Platform Split Leaves Midmarket Untapped

Diving deeper into

Deb Bardhan, Chief Business Officer at Highnote, on incentive structures in card issuing

Interview
What they've tended to do over time is focus on the very large enterprise and neglect the remaining small to mid-size enterprises
Analyzed 7 sources

This points to a classic platform split, Marqeta won early by serving huge programs with enough volume to justify custom contracts and deep implementation work, and that left a real opening below the top tier. In card issuing, smaller and mid sized customers usually need fast onboarding, simpler program setup, and more product flexibility, because they are often launching a new expense card, marketplace payout card, or embedded finance feature without a big payments team. That is the segment newer issuer processors have been built to capture.
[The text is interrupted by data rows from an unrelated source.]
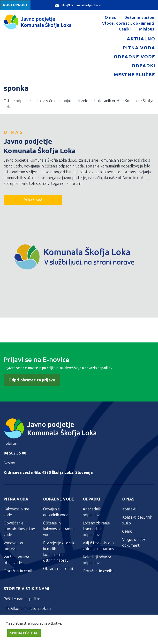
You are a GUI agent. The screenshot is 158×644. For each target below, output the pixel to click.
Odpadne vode (134, 56)
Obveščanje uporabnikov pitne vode (19, 529)
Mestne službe (134, 74)
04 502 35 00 (15, 453)
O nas (110, 17)
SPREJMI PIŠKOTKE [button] (24, 633)
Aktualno (141, 39)
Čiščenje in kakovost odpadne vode (59, 529)
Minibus (147, 29)
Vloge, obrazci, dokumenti (128, 23)
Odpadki (143, 66)
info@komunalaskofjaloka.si (78, 5)
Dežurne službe (139, 17)
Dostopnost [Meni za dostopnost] (15, 5)
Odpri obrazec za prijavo (32, 380)
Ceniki (125, 29)
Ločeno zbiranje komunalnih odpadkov (96, 529)
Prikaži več (33, 200)
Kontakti (129, 509)
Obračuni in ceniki (18, 571)
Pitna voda (139, 48)
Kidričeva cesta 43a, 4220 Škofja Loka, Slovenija (48, 472)
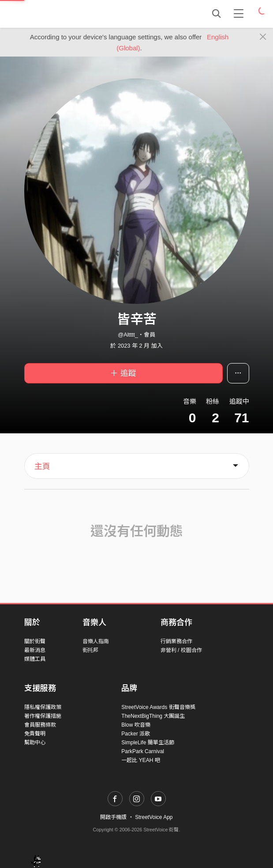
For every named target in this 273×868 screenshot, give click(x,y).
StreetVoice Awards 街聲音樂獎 (158, 707)
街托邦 (90, 650)
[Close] (263, 37)
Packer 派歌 (135, 734)
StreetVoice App (153, 817)
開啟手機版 (113, 817)
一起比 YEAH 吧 (140, 760)
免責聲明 (35, 734)
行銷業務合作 (176, 641)
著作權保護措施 (43, 716)
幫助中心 (35, 743)
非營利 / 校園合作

  • Earlier infrastructure companies like Marqeta targeted enterprise customers because, at the time, those were the buyers with the staff and budget to assemble a card program. Internal research describes Marqeta as firmly enterprise focused, with newer players like Highnote and Lithic going after the long tail of developers and embedded finance companies.
  • The economics push incumbents upmarket. Marqeta has historically depended on a small number of very large customers, with Square and later Block accounting for an outsized share of revenue. When one big customer drives volume, roadmap attention naturally shifts toward enterprise features, renewals, and custom support rather than lightweight self serve tooling.
  • What mid market customers actually want is not just a processor. They want configurable controls, faster launch, and less stitching across vendors. Highnote has been described as starting with a general ledger and full program management, while Lithic has won with API first issuing and modular controls for growth stage companies with more specialized needs.

The market is moving toward a barbell. The biggest issuers will keep buying scale, reliability, and global reach, while the next wave of growth comes from software companies and fintechs embedding cards into narrower workflows. Providers that can make those programs easy to launch, and then grow with them into larger volumes, are positioned to take the broad middle of the market.